<<<<
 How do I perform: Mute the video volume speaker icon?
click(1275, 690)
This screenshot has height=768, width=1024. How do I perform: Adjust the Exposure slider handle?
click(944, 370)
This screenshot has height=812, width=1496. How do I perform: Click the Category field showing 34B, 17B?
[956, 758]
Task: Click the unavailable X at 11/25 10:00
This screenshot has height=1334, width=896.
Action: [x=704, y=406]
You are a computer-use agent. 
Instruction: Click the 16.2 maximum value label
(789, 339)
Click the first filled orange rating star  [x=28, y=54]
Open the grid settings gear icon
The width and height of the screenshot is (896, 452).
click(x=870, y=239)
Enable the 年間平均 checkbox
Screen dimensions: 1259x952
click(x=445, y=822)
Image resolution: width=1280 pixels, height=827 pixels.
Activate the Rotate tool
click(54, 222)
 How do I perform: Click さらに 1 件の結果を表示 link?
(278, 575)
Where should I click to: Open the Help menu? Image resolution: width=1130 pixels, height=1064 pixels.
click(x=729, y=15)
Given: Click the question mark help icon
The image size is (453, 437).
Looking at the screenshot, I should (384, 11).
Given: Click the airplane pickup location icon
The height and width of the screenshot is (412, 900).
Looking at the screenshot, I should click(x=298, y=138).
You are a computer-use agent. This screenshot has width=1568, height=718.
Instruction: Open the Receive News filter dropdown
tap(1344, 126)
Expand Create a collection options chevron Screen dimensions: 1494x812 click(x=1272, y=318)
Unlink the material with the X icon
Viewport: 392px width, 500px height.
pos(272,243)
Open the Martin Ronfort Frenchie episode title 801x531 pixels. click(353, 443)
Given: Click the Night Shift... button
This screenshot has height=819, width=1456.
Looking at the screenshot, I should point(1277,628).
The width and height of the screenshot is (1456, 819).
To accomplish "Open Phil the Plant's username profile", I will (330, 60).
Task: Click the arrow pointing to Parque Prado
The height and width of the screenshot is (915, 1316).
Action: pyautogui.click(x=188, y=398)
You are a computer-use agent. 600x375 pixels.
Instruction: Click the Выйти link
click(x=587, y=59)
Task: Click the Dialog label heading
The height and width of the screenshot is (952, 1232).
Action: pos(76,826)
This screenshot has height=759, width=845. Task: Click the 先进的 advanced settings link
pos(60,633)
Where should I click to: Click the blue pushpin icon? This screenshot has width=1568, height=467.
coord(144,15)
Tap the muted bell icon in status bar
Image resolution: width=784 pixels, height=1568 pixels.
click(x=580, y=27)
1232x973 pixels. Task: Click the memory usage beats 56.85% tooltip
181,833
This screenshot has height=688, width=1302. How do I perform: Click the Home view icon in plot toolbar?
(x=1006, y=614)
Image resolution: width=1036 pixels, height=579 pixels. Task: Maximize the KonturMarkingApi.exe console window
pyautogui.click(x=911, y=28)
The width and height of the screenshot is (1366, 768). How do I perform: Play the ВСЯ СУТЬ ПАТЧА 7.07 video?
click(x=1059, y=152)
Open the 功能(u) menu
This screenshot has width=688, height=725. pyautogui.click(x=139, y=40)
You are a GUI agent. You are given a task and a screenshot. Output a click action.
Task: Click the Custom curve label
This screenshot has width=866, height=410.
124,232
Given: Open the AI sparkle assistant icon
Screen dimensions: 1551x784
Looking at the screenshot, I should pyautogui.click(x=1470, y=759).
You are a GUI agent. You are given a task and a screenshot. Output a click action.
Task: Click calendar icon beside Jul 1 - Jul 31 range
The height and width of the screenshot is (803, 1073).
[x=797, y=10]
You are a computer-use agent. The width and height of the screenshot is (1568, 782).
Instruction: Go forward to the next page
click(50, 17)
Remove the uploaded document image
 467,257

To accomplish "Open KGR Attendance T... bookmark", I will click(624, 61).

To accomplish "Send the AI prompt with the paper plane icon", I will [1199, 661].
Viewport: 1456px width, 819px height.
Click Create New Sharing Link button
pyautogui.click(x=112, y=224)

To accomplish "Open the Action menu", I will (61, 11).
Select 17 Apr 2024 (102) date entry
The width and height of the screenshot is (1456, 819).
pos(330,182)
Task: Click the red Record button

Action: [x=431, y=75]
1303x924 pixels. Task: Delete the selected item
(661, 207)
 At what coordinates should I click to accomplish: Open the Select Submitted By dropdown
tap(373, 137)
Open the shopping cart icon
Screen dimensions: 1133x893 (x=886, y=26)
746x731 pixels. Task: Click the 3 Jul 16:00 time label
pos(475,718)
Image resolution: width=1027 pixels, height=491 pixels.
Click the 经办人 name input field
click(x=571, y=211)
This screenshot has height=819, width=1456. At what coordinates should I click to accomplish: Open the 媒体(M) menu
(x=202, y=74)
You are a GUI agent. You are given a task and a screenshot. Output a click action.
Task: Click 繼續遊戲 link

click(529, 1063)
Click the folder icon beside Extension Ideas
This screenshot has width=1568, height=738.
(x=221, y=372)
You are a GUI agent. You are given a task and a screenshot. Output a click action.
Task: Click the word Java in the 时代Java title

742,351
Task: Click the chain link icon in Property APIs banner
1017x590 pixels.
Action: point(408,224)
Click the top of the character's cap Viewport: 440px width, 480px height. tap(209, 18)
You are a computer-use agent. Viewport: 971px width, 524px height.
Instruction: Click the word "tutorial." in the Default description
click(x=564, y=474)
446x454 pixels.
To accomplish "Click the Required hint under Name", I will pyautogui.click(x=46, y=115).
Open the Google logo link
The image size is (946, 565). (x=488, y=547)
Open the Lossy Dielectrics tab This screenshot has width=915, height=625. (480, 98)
>>>>
EXERCISE GOAL: Rewrite the entries from the start through the line containing "Click the first", keeping the requests, and shift every coordinate in the answers by -81.

TASK RESPONSE:
 How do I perform: Mute the video volume speaker icon?
click(1194, 609)
This screenshot has height=768, width=1024. How do I perform: Adjust the Exposure slider handle?
click(863, 289)
This screenshot has height=812, width=1496. How do I perform: Click the Category field showing 34B, 17B?
[875, 677]
Task: Click the unavailable X at 11/25 10:00
This screenshot has height=1334, width=896.
Action: [x=623, y=325]
You are a computer-use agent. 
Instruction: Click the 16.2 maximum value label
(708, 258)
Click the first filled orange rating star  [x=-53, y=-27]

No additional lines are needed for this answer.